WESTMINSTER -- The Baltimore Annual Conference of the United Methodist Church decided not to take a stand on homosexuality last weekend, opening the way for free discussion on the issue in local congregations.

Faced with whether the conference, made up of congregations from Washington and Baltimore to West Virginia, should take a reconciling or transforming position while minstering to homosexuals, members unanimously voted to adopt neither.

"A key in the debates was that there was a lot of discussion, but not a lot of controversy surfacing," said Dale Flanagan, a reporter with the United Methodist Connection, the denomination newspaper.

The conference met over the weekend at Western Maryland College.

A reconciling church accepts homosexuals as they are.

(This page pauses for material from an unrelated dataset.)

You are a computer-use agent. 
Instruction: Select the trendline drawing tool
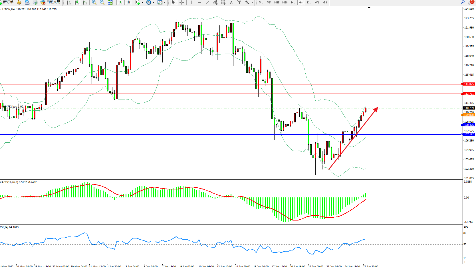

A transforming church seeks to heal them of the "sin" of homosexuality.

"There are basic differences in the assumptions of the Bible, and how these are to be interpreted cannot be resolved at this time," said the Rev. Carlee Hallman, pastor of the Bethesda and Zion United Methodist congregations. One Biblical interpretation is that homosexuality is always a sin, while others feel the statements against same-sex relations are simply characteristic of the time, she said.

"The best course of action is to accept each other in our various ways of thinking as God's children," Hallman said. "The feeling of the churches is a certain joy that there is not going to be this name-calling and carrying on over the different stands."

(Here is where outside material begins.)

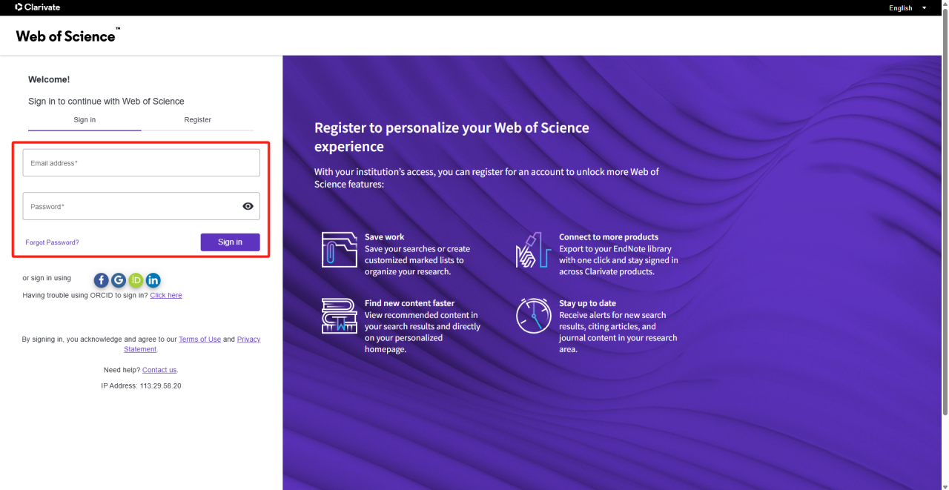Focus the Email address field
949x490 pixels.
tap(141, 163)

However, church discipline, which is the law of the denomination, says the practice of homosexuality is not condoned and is not compatible with Christian teachings.

"There is a difference between homosexuality and practice," said Flanagan. "Someone may have a homosexual orientation and choose not to practice it."

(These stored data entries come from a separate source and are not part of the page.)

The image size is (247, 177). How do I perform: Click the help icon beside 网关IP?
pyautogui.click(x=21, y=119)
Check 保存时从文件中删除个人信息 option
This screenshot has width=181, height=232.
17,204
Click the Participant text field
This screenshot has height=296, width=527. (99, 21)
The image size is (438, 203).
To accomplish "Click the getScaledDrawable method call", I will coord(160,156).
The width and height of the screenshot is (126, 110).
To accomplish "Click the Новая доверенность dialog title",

For Wesley-Freedom United Methodist Church in Eldersburg, conversation will now begin about how to approach homosexual people, said the pastor, Rev. Marianne Sickles. A specific conference decision would have been premature for churches, like hers, that haven't discussed the issue.

"My role as a pastor is to see that it needs to be raised and talked about more," Sickles said. "One way to deal with it might be in the adult-education program as a class specifically on the topic or a short-term study as one of several issues in a social issues class. The issue may also be raised in sermons."

At St. Paul's United Methodist in New Windsor, on the other hand, business will be as usual since the board already has discussed the issue and church members have discovered their personal position, said the Rev. Charles Acker.

"We don't think we're smart enough to be a transforming church, so we have a very open church and welcome people like this in. The congregation feels that these people should be churched and allowed to participate the same as anyone else."